A Senate spending panel has approved a $2 billion (6.2%) increase in the National Institutes of Health budget. A large proportion of this increase is for specific initiatives, such as Alzheimer’s research and brain-mapping projects. While this news is promising, the prospects for bills being approved by Congress this year are uncertain.
François Hollande, the president of France, has agreed to cancel more than half of €256 million ($289 million) proposed budget cuts to research and higher education. This partial U-turn came after heavy criticism from scientists, who condemned the cuts as ‘scientific and industrial suicide’.
A number of initiatives are being explored to aid researchers fleeing violence in the Middle East to secure research positions across Europe. There has been substantial progress in a relatively short time period, with a mix of EU-wide schemes and smaller, piecemeal programs on a country-by-country basis. However, there are significant issues with a lack of funding and advertising.

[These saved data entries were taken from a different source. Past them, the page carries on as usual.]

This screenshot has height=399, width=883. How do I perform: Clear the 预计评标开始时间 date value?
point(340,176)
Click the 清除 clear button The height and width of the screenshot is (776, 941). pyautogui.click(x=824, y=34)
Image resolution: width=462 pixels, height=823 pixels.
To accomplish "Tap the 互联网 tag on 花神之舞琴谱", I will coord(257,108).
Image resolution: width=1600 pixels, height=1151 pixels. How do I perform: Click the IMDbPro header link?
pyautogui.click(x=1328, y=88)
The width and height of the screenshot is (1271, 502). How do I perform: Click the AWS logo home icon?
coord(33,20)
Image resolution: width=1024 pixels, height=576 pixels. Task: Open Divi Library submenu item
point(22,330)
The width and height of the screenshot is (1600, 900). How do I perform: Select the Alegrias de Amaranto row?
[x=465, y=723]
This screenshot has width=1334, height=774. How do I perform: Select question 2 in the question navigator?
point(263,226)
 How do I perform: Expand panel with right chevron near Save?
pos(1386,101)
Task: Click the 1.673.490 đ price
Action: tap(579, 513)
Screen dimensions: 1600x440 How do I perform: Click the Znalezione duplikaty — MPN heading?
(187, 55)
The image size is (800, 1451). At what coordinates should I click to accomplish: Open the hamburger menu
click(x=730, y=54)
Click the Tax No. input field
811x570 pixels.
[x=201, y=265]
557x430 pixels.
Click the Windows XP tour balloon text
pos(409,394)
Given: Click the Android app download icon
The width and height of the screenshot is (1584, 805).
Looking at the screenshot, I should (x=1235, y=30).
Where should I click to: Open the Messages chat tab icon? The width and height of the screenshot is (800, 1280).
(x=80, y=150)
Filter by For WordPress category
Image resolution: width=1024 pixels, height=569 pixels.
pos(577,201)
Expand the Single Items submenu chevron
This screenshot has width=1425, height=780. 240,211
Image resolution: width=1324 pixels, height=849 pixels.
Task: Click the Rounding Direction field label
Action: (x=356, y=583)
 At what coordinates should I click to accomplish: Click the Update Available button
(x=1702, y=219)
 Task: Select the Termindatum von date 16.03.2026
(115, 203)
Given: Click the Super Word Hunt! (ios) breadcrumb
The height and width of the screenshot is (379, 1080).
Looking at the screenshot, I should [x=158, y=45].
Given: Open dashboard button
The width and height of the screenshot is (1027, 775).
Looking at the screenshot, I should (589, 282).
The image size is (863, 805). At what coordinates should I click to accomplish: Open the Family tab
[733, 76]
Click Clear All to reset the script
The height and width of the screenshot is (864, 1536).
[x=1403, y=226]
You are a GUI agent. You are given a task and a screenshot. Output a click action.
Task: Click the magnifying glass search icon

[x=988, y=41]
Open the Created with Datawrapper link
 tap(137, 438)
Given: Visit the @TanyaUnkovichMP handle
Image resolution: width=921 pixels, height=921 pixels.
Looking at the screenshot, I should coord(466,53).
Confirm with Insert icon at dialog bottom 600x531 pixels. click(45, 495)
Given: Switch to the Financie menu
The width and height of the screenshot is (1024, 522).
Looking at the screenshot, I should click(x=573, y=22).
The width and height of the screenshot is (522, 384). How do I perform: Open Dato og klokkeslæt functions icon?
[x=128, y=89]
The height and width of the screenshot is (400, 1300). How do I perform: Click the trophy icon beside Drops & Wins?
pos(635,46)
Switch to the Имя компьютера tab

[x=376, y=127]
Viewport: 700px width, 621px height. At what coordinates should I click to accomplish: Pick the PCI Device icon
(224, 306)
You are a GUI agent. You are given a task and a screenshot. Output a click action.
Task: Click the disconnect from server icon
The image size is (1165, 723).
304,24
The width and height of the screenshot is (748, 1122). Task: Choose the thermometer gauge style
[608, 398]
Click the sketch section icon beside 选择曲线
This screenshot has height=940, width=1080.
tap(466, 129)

The US House of Representatives has approved a bill to give more oversight over building and operating large research facilities at the National Science Foundation (NSF). The aim is to avoid a repeat of problems that have plagued the NSF’s National Ecological Observatory Network (NEON). NSF officials say the new rules would not have caught the problems NEON is facing and may put off highly qualified bidders in the future.
Canada has appointed a nine-member panel to study basic science in Canada. The panel will investigate the impact of the scientific policies under the last prime minister, Stephen Harper, which were viewed by many as detrimental to basic science. The panel is expected to report by the end of the year.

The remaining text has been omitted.